Gowrings, the Burger King franchisee, slumped to an £1.85m loss for the year to December 31 2002 from a profit of £1m in 2001, as like-for-like sales fell 6%.

An accounting hole that was uncovered when it sold its motor dealerships last year to concentrate on restaurants is costing it another £700,000, while asset write-downs in its restaurants business are costing another £2.2m, which together with reorganisation costs mean a final loss for the year of £3.9m after tax.

It said an investigation by a firm of forensic accountants, Howarth Clark Whitehill, into the accounting irregularity continues.

The company increased its number of restaurants to 41 at the year-end, but overall sales slipped 0.3% to £32.95m from £33.05m, and like-for-like sales dropped 6%, putting pressure on margins because of its high semi-fixed costs of labour and controllables, Gowrings said. Ebitda for the restaurants division was £1.91m Net borrowings at the end of 2002 were £6.12m, down from £10.14m the year before.

Gowrings' chairman and chief executive, Derek Coulson, attacked Burger King's "largely ineffective" national marketing programme during 2002, when the burger giant was the subject of a protracted sale by its parent, Diageo. Gowrings said it increased expenditure on its own local marketing initiatives, and saw a sales improvement in the last quarter of the year.

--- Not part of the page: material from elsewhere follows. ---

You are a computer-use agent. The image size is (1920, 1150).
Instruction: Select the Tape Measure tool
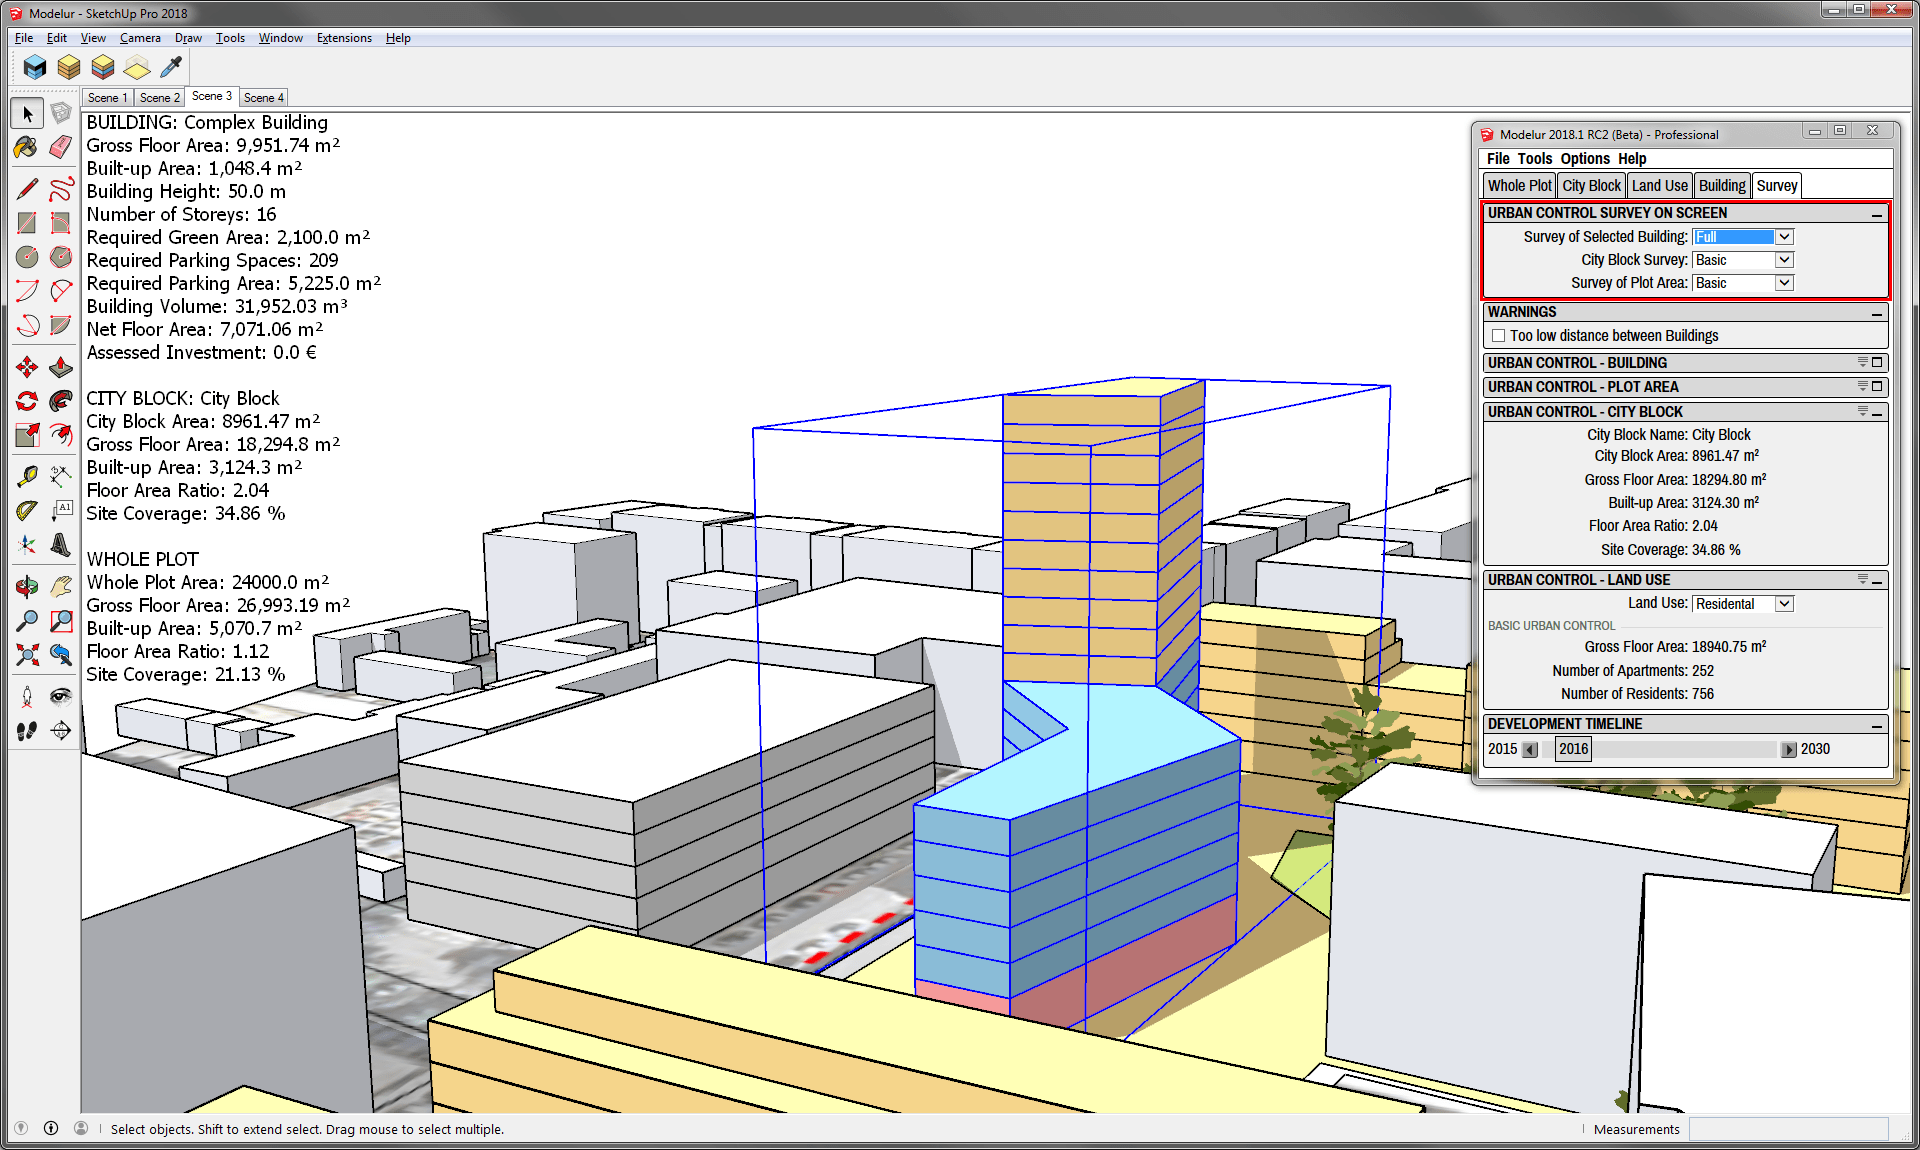26,476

Trading in the first 17 weeks of the year has improved on 2002, the company said, with like-for-like sales up 6% on 2002 and virtually the same as 2001. However, Coulson said, "this improvement has come without significant input from the new management team at Burger King."

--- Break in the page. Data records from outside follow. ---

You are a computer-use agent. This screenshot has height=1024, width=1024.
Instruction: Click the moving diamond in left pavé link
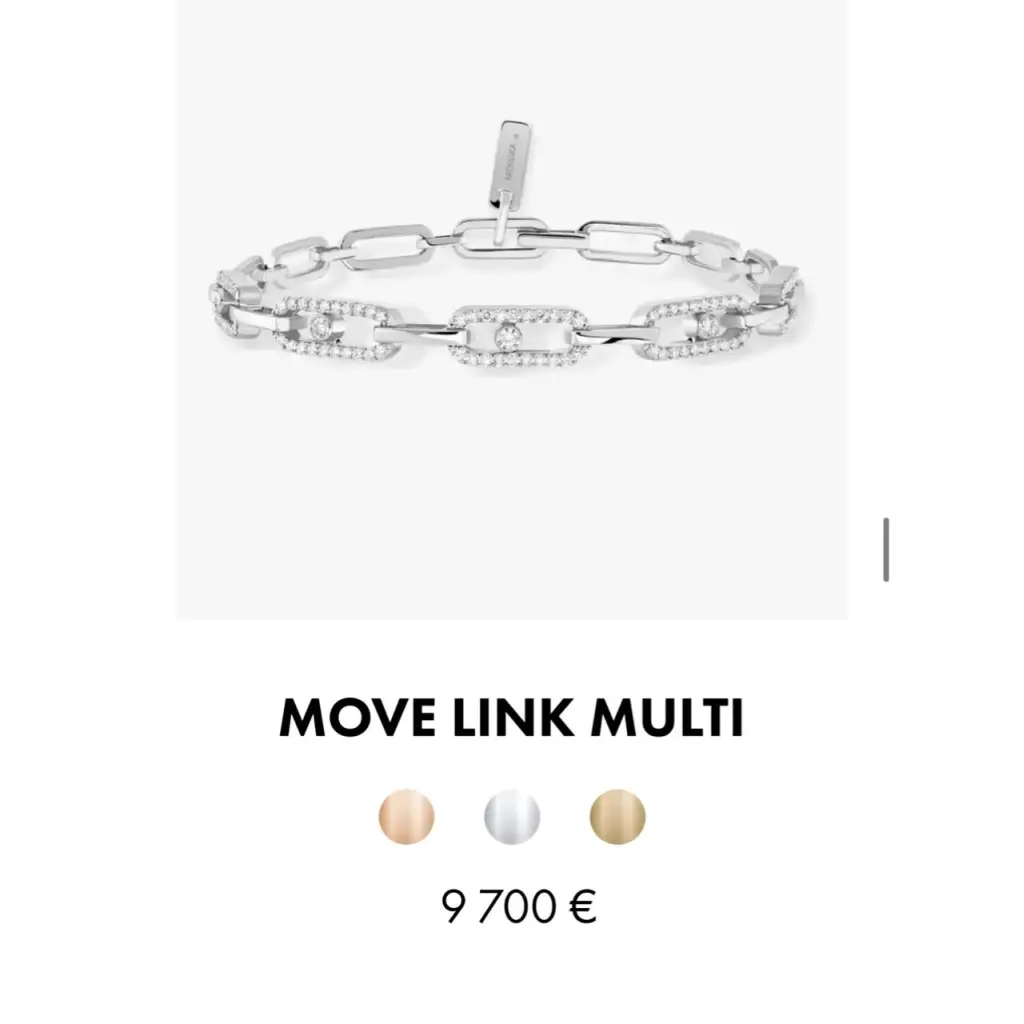point(320,328)
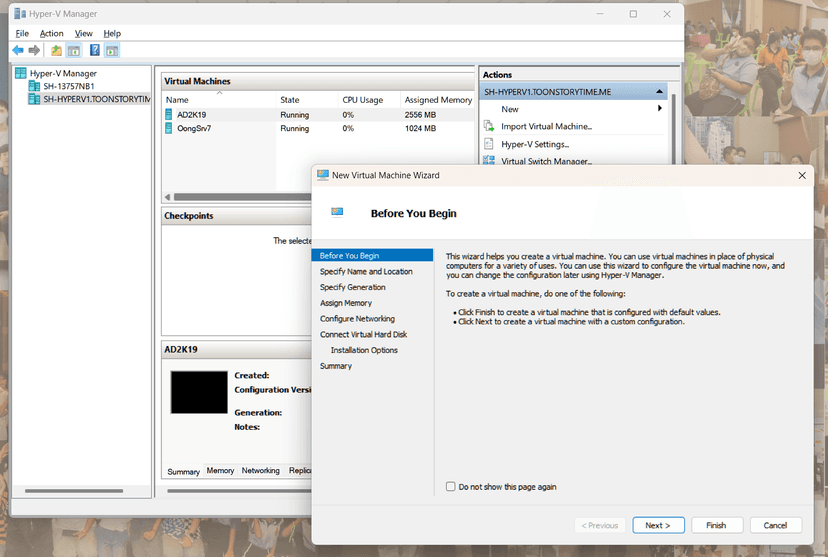Switch to the Memory tab
Viewport: 828px width, 557px height.
tap(220, 471)
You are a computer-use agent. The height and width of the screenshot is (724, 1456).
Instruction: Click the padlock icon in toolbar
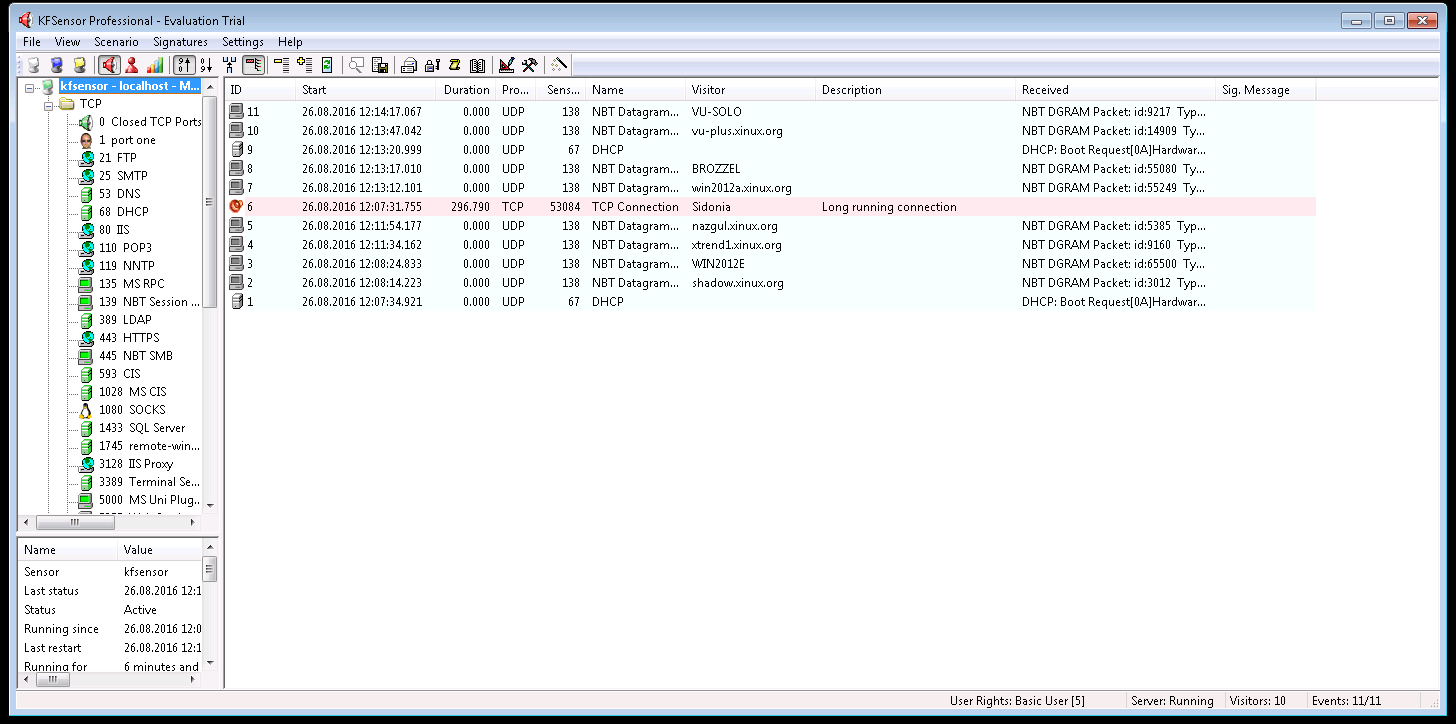432,65
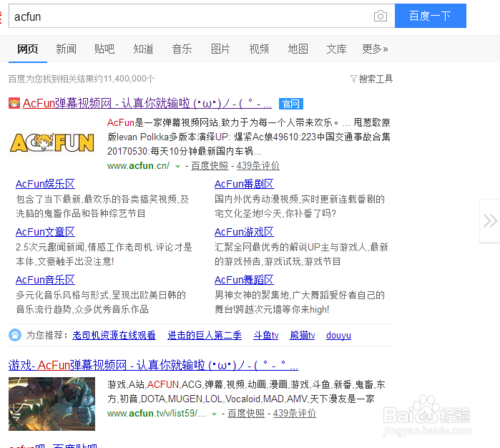
Task: Open the 进击的巨人第二季 suggestion
Action: (x=204, y=335)
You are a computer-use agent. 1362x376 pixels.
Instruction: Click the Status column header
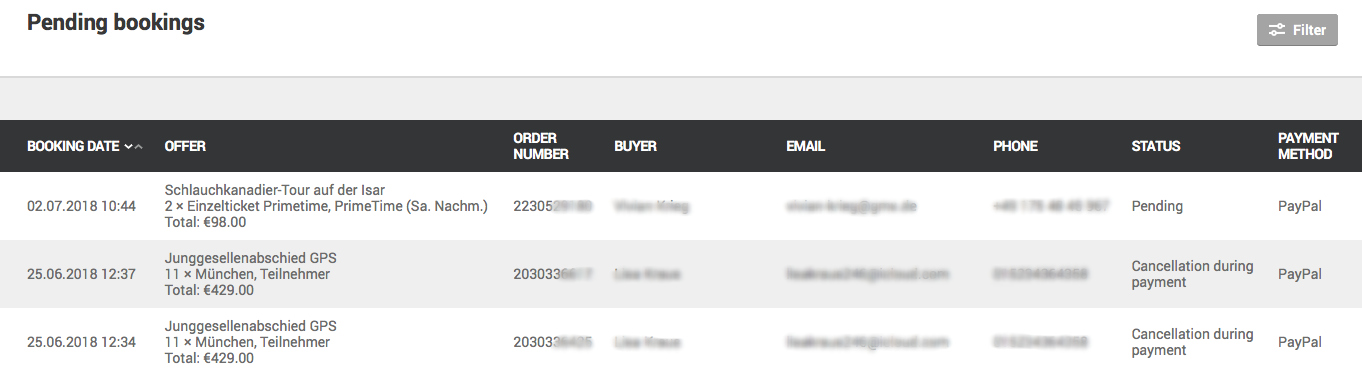tap(1155, 146)
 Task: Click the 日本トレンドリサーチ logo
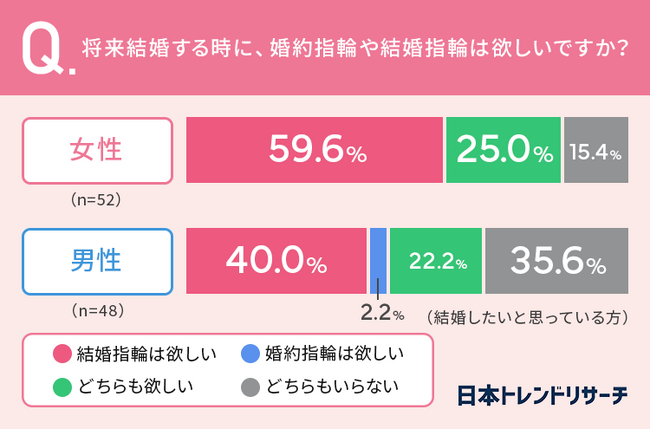(x=541, y=395)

Coulson said Gowrings' outlets are now offering more better value menu items through the "real deal" which, together with its own initiatives to encourage and stimulate restaurant management, "are showing encouraging signs in increased volumes".

Gowrings expects to have 41 stores open at the end of 2003, the same as now, with two new stores opening and two existing ones being closed or sold.